*REQUIREMENTS:*
(a) Answer these questions from the poly(urethane-urea) text, one per line:
(i) From which curves was Tg measured?
(ii) At what ppm values did the signals for N–H protons in urethane bonds between IPDI and Monomer S appear?
(iii) What molecular weights were estimated for PSU-43 and PSU-62 from their chain end groups?
(b) State whether each statement agrees with the poly(urethane-urea) text. Answer yes or no, and quote the words that decide it.
(i) The ¹H NMR signals of the polymers were sharper than those of Monomer S.
(ii) The S content in the copolymers matched the initial monomer feed ratio.
(iii) The ¹H NMR spectrum of PSU-62 made it possible to assess furfural condensation side reactions.

*TEXT SHOWN:*
•••

Table 4 Molecular, physical and thermal properties of the obtained poly(urethane-urea)s^a

	Feed S (%)	Incorporated S (%)	M n (kDa)	M w (kDa)	Đ	T g (°C)	T d (°C)	T 5 (°C)	CY (%)
a Feed S is the mol% of Monomer S in the monomer mixture. Incorporated S is the mol% of Monomer S in the polymer as estimated by NMR. Mn, Mw and Đ were determined by SEC in DMF. T5 is the temperature at 5% weight loss. Td is the temperature with the maximal degradation rate. T5, Td, and the char yield (CY) were obtained by TGA. Tg was measured from the second heating DSC curves.
PU	—	—	12	22.8	1.9	79	323	276	2
PSU-5	5.0	5.4	16	43.8	2.7	90	321	279	5
PSU-10	10	10	17	78.5	4.6	97	315	270	9
PSU-18	20	18	21	75.0	3.5	104	306	266	8
PSU-43	40	43	53	137	2.6	120	—	283	14
PSU-62	60	62	37	125	3.4	131	—	284	19

---

The molecular structure of the poly(urethane-urea)s was analyzed using ¹H NMR spectroscopy. As shown in Fig. 7B–E, the signals for the polymers were broadened compared to that of Monomer S, which indicated the formation of polymers. Furthermore, two new signals at 6.8–7.1 ppm (signals 12 and 4, in Fig. 7B–E) were observed after the polymerizations, which corresponded to the N–H protons in urethane bonds formed between IPDI and HD. Furthermore, two new signals at 7.16 (14) and 7.30 ppm (15) were observed with increasing intensity from PSU-10 and PSU-62, which corresponded to the N–H protons in urethane bonds formed between IPDI and Monomer S. In addition, the S content was determined by comparing the integral of the signal corresponding to the α-protons of the primary isocyanate on IPDI (11) with that of the signal corresponding to the aromatic protons on the furan units (c′ and d′). As a result, the S content in the copolymers was consistent with the initial monomer feed ratio (Table 4). It was also noted that in the ¹H NMR spectra of PSU-43 and PSU-62, signals corresponded to the S structure at the chain ends were clearly visible (designated as a_end, b_end, c_end and d_end in Fig. 7G). By comparing the integrals of these chain end groups with that of the backbone signals (e.g. the methylene signal 11), the molecular weights of PSU-43 and PSU-62 were estimated as 22 and 13 kDa, which were significantly lower than the results from SEC in DMAc. This discrepancy could be related to the relatively large error range of the NMR integrals of small end groups and the assumption that every polymer has two end groups (neglecting branching, crosslinking and cyclic structures), as well as the reported overestimation tendency for SEC for rigid polymers using flexible PS standards.^99–102 Finally, the ¹H NMR spectrum of PSU-62 was examined in order to evaluate whether there were furfural condensation side reactions (Fig. S60, ESI†). Unfortunately, the area where the peak for the methylene CH₂ group (in connection with two furan rings) is severely overlapped with the backbone peaks, which prevented this assessment.

Fig. 7 ¹H NMR spectra of (A) Monomer S and (B–G) poly(urethane-urea)s.

•••

*RAW DATA:*
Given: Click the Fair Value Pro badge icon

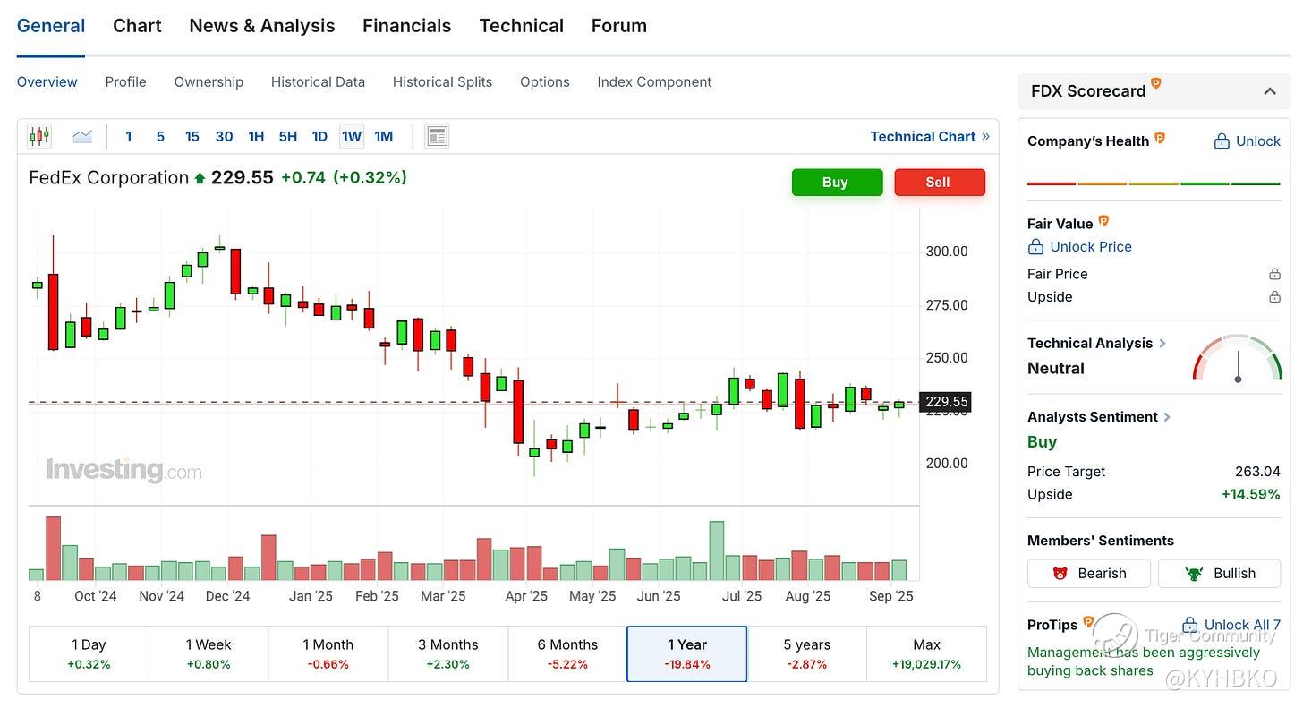Looking at the screenshot, I should pyautogui.click(x=1103, y=221).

•••

*RESPONSES PER TASK:*
(a)
(i) The second heating DSC curves.
(ii) 7.16 ppm and 7.30 ppm.
(iii) 22 kDa for PSU-43 and 13 kDa for PSU-62.

(b)
(i) No: "the signals for the polymers were broadened compared to that of Monomer S"
(ii) Yes: "the S content in the copolymers was consistent with the initial monomer feed ratio"
(iii) No: "is severely overlapped with the backbone peaks, which prevented this assessment"